# 2003 Pathy 4WD light



## djtito (Nov 7, 2015)

Good Day everyone. I would like to pick your brain for an answer.
1. I got stuck in the snow last winter. I have an auto switch for my Pathy 4 wheel drive.
2. I turned it to 4HI and I could not get unstuck.
3. So i tried 4LO, and still no good.
4. I tried this for about 30 minutes. I went back and forth between 4HI and 4LO (maybe not the best idea).
5. I decided to dig myself out manually.
6. Finally got unstuck, but may have paid a hefty price.
7. Since that day, when I start the Pathy, the lighted truck wheels on the dash has both the rear tires lit (Normally these are the only tires lit before I had this problem) and the transfer case light and front tires are blinking. The auto switch is only in 2 Wheel, but can hear the 4WD engage when I turn the switch, to 4HI or 4LO
8. When I get to a certain RPM ( I think over 4000 ) It will shut off the truck light icon on the dash, and the 4WD light comes on and stays on, until I shut the vehicle off and restart again. 
9. My friend mechanic helped me replace the the 4WD shift motor, but it still does the same thing. We now can tell that the 4WD is on all the time now. Placed Pathy on a lift, and when placed in gear and revved up, all wheels are spinning.
10. I know it is bad to drive 4WD over 45 or 50 mph. Especially on dry roads.
11. This made me burn oil ( I think ) which is another story.
12. What could be causing the 4WD light to stay on? We planned to replace the Transfer case shift motor. Any other ideas out there?
13. Not sure if I burned out something when I was trying to get unstuck from last winter.

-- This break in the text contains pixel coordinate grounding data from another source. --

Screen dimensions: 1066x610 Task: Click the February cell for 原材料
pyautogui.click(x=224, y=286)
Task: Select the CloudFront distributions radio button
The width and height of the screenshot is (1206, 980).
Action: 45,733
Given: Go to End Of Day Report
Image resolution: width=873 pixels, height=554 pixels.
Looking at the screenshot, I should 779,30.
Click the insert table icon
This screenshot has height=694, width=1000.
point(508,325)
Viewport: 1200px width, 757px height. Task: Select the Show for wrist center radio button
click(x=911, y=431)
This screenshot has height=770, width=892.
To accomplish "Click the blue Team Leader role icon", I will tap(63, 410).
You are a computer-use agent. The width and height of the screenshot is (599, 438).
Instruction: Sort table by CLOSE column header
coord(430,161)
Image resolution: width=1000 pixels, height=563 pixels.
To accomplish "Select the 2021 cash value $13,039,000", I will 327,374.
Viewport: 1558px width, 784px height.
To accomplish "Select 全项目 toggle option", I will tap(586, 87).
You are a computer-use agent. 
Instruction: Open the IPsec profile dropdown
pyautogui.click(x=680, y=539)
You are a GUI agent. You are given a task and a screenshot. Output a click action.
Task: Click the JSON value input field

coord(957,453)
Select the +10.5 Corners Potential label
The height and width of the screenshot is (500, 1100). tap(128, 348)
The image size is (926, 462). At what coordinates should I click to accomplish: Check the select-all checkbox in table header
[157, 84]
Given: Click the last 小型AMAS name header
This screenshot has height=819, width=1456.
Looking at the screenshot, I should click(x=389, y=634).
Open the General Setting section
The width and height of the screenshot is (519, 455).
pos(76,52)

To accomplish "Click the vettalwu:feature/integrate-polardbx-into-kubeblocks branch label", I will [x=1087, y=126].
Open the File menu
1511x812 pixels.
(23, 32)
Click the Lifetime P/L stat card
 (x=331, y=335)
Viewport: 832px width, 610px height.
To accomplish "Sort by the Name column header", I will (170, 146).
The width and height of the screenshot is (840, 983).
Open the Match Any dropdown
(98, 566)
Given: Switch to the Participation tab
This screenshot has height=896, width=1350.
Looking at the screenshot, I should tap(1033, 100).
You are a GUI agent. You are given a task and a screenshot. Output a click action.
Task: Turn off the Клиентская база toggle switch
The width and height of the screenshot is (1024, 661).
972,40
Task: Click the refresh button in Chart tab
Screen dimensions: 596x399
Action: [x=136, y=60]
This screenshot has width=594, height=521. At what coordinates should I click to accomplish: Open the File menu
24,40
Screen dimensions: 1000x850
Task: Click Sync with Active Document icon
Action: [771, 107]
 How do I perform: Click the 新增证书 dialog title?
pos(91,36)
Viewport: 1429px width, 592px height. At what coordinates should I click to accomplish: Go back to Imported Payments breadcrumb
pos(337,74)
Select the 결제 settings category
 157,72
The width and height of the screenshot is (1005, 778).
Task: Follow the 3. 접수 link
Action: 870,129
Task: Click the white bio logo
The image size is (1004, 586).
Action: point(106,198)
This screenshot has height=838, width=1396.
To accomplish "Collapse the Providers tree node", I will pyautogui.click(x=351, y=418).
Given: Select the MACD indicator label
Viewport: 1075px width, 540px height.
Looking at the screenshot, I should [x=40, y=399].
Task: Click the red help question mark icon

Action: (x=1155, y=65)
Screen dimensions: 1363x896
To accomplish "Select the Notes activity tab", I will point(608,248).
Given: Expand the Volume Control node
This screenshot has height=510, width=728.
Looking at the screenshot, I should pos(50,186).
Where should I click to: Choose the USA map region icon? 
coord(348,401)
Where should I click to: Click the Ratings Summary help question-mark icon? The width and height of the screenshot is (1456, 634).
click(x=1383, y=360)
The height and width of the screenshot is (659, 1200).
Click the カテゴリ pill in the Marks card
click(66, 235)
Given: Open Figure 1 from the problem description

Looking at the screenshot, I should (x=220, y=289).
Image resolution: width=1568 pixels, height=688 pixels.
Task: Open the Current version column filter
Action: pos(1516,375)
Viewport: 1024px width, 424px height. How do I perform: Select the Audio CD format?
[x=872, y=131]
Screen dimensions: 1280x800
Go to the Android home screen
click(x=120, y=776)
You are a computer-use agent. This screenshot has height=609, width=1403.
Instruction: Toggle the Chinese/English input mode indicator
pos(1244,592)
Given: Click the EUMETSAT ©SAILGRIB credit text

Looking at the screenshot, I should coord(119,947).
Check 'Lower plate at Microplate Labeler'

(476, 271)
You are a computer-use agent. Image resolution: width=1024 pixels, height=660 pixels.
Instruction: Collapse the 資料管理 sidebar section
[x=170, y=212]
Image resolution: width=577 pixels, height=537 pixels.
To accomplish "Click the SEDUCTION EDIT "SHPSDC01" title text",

Thank you for any help or suggestions.

Tito


----------



## smj999smj (Jan 1, 2006)

If the 4WD light is on, there should be one or more stored codes in the transfer case control unit. The service manual should have the manual method to retrieve the codes (unless you have access to a capable scan tool to get them), which usually involves cycling the key switch to different positions and moving the shift lever into a specific pattern. Once you get the code(s), the service manual has diagnostic procedures for that code (or codes) which can help you isolate the cause of your problem. A number of sites have factory service manuals available for free download. Nico Club's site has full manuals for many vehicles and NissanHelp.com has some specific chapters available in their "knowledge base" section.


----------



## djtito (Nov 7, 2015)

Thank you, I think I saw a thread with that method to get those codes. I will try that. Have a great day.


----------



## djtito (Nov 7, 2015)

Good day everyone, I tried the manual way of getting the codes from the transfercase. The 4WD light went on and off. The only thing is it only blinked 18 times straight. I did not see any other pattern. This repeated itself over and over. Is there a code 18. Thanks.


----------



## djtito (Nov 7, 2015)

*4WD light*

If this light is on, will the 4WD still function?


----------



## smj999smj (Jan 1, 2006)

If the warning light is "on," the 4WD control unit is detecting a problem. It "may" or "may not" be operating properly. Code 18 is usually a short or open detected in the ATP switch, wait detection switch or neutral-LO switch and/or circuit. Refer to the service manual for diagnosis.


----------



## djtito (Nov 7, 2015)

Thank you very much for the reply. Have a great day.


----------